= Timothy Njoya =

Kenyan theologian and political activist (born 1941)

Timothy Njoya (born 7 April 1941 in Nyeri District) is a theologian, human rights activist and a retired Presbyterian Church of East Africa Minister. Njoya holds Master's and Doctor of Philosophy (PhD) degrees from Princeton University. He was ordained as a minister on 20 March 1967 and has served in different parishes including Chuka, Tumutumu, Mathari, St. Andrews, Dagoretti and Kinoo before his retirement in 2011. In 2017 he published his memoirs titled We the People: Thinking Heavenly, Acting Kenyanly.

==Political activism==
Rev. Njoya is popularly known for being one of the church leaders who publicly spoke and protested against the autocracy and brutality of the then President Daniel arap Moi in the 1980s and 90s. In his sermons, he advocated for political and social justice reforms in Kenya. In particular, he called for the re-introduction of multiparty democracy and strongly defended the freedom of expression and association as enshrined in the constitution. He was arrested on several occasions as a result of his activism.

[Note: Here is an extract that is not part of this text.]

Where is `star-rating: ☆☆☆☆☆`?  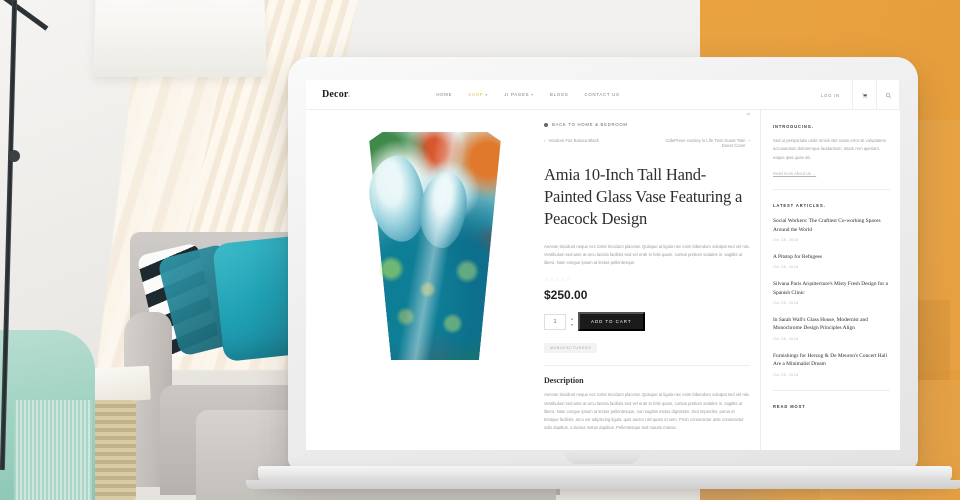
star-rating: ☆☆☆☆☆ is located at coordinates (647, 280).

Njoya's use of church pulpit as a platform for political activism did not go well with the church leadership that at the time advocated for political neutrality. Njoya condemned the church for remaining silent despite widespread injustices perpetrated by the government. This condemnation saw him subjected to the church disciplinary process before he was transferred from St. Andrews PCEA church in Nairobi to Nyeri in 1987. He nevertheless continued with his activism once he was restored to his position but with more support from the masses that had become more enlightened to the ideas of democracy.

Njoya was one of the leaders of Saba Saba multiparty demonstrations on 7 July 1990 that forced the repressive Moi regime to allow the re-introduction of multi-party state. The demonstrations left eight people dead and many others injured and detained. Njoya was badly beaten by the police.

==Book title==
In August 2017, Rev Njoya announced that he was launching a book he had finished writing titled "The Divinity of Clitoris". A section of Kenyans found this book controversial considering the fact that Njoya had served as a minister in one of the most conservative denominations in Kenya.

==Personal life==
Rev. Njoya is married to Leah Wambui Njau and they have five children.